[[ PROVIDED DATA, beginning ]]

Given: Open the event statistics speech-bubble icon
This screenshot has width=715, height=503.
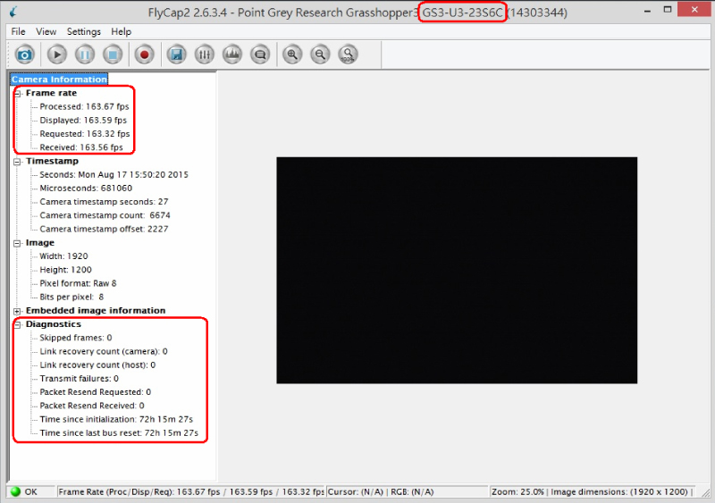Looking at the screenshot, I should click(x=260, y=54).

[[ PROVIDED DATA, end ]]
[[ PROVIDED DATA, beginning ]]

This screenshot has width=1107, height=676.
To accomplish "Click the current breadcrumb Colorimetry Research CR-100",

[[ PROVIDED DATA, end ]]
[[ PROVIDED DATA, beginning ]]

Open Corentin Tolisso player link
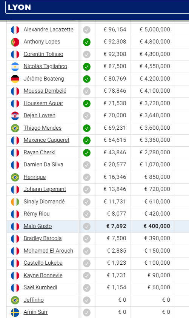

[[ PROVIDED DATA, end ]]

*WORK TO BE COMPLETED*. Using the records above, say how many lines contain the word "Open". Write the number alone.

*SOLUTION TO THE EXERCISE*. 2